日本健康保険組合連合会が25日に発表したところによると、昨年の高齢者医療拠出金は前年比5.7%増の3兆8,591億円となり、過去最高を記録した。平均保険料率も9.31%と前年度比0.04ポイント上昇し、過去最高を更新。今年は9.34%に達し、再び最高を更新する見通しだ。
特に保険給付費に占める高齢者医療拠出金の割合は40%に達し、現役世代が高齢者の医療費を支える構図が一層強まっている。全国約1,400の健保組合のうち、赤字に陥ったのは660組合で全体のほぼ半数に上り、保険料率が10%を超えた組合も334組合と全体の4分の1を占めた。
日本の健康保険制度は、大企業の健保組合、中小企業従業員向けの協会けんぽ、自営業者や退職者向けの国保と多層的に構成されている。保険料率が10%を超えると、大企業が独自の健保組合を維持する経済的メリットが失われる「解散ライン」とされる。実際、昨年は保険料引き上げの影響で10の健保組合が解散または合併した。
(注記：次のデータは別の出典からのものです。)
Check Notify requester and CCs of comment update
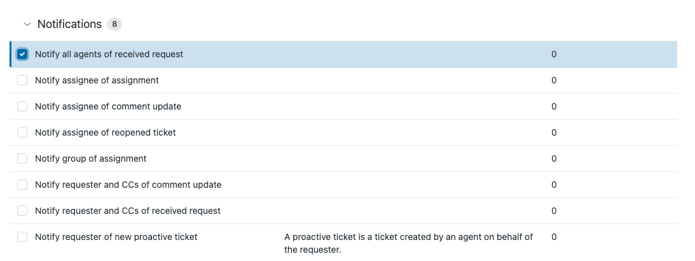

問題は、団塊の世代が75歳以上の後期高齢者に突入し、医療費の急増が加速している点にある。昨年の日本の医療費総額は48兆円と4年連続で過去最高を更新し、このうち後期高齢者医療費は初めて全体の40%を超えた。2010年に12兆7,000億円だった後期高齢者医療費は、昨年には19兆6,000億円へと膨れ上がっている。
今年の春闘では大企業が平均5%超の賃上げを実施したが、保険料上昇によって実質的な所得増効果は限定的となった。健保組合の昨年の経常収支は145億円の黒字だったものの、これは賃上げによる保険料収入増1,069億円でようやく補った結果にすぎない。2023年には1,365億円の赤字を計上していた。
若い世代の負担増に懸念が広がる中、日本政府も対応に乗り出している。来月からは所得に応じて一部の後期高齢者の医療費負担を増やし、2028年までに所得や資産水準に基づく差別化された保険料制度を導入する方針だ。
日本経済新聞は「現役世代の保険料負担で高齢者医療制度を支える構造が、消費拡大など賃上げ効果を阻害しかねない」とし、「現役世代の負担抑制に向けた改革の試金石となる」と分析した。